(Listed entries)
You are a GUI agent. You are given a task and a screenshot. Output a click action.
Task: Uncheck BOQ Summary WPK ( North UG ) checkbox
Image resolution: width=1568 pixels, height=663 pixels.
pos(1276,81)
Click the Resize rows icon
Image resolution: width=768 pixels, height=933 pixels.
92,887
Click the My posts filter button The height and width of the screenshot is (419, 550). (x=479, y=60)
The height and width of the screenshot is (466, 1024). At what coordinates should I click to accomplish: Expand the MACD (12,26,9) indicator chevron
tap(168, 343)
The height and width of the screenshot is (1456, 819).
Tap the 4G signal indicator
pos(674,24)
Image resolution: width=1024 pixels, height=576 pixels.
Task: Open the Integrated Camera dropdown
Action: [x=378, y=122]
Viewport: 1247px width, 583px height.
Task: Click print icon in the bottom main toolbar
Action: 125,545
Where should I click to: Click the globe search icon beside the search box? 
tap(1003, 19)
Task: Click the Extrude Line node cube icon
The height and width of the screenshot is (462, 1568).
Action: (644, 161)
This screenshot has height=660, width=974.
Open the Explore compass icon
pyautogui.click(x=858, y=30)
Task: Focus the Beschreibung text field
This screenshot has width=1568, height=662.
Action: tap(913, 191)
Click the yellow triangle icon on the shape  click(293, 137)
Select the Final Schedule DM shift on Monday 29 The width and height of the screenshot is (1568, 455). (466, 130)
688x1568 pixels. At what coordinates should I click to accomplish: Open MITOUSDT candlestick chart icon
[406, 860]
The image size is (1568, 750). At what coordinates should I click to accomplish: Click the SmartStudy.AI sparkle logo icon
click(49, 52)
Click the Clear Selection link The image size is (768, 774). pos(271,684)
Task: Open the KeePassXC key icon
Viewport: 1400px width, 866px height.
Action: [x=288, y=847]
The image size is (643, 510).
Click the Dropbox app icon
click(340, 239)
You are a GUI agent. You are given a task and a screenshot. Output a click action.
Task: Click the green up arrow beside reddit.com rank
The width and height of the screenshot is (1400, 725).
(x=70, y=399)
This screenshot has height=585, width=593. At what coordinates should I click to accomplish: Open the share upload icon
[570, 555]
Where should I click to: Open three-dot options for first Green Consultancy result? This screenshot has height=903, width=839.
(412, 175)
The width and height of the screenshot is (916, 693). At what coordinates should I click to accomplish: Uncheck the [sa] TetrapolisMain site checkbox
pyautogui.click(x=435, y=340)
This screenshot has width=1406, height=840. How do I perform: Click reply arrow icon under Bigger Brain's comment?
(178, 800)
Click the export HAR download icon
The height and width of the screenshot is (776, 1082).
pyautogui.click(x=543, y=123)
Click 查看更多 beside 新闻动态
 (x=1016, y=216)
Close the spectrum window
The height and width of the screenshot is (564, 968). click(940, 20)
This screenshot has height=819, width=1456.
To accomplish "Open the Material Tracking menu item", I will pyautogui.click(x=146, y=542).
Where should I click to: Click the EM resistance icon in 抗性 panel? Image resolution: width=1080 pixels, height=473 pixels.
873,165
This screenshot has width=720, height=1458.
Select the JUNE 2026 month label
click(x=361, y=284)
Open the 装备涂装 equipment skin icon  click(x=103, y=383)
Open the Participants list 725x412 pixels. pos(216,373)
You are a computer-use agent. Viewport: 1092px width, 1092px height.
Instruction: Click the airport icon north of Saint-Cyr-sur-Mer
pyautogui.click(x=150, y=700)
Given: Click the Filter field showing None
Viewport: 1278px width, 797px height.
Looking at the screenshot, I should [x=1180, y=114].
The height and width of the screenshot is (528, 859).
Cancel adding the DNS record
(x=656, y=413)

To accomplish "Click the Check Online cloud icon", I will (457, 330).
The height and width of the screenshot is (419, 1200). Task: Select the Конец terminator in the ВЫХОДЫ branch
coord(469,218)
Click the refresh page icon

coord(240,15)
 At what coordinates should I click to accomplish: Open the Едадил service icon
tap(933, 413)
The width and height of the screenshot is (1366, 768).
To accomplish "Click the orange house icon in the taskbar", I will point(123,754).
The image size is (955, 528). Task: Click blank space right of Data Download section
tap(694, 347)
(End Listed entries)
Exact copies of the lines from the start of the data up to the line holding "The height and width of the screenshot is (1456, 819).", both included, are all that is needed.

Written answer:
You are a GUI agent. You are given a task and a screenshot. Output a click action.
Task: Uncheck BOQ Summary WPK ( North UG ) checkbox
Image resolution: width=1568 pixels, height=663 pixels.
pos(1276,81)
Click the Resize rows icon
Image resolution: width=768 pixels, height=933 pixels.
92,887
Click the My posts filter button The height and width of the screenshot is (419, 550). (x=479, y=60)
The height and width of the screenshot is (466, 1024). At what coordinates should I click to accomplish: Expand the MACD (12,26,9) indicator chevron
tap(168, 343)
The height and width of the screenshot is (1456, 819).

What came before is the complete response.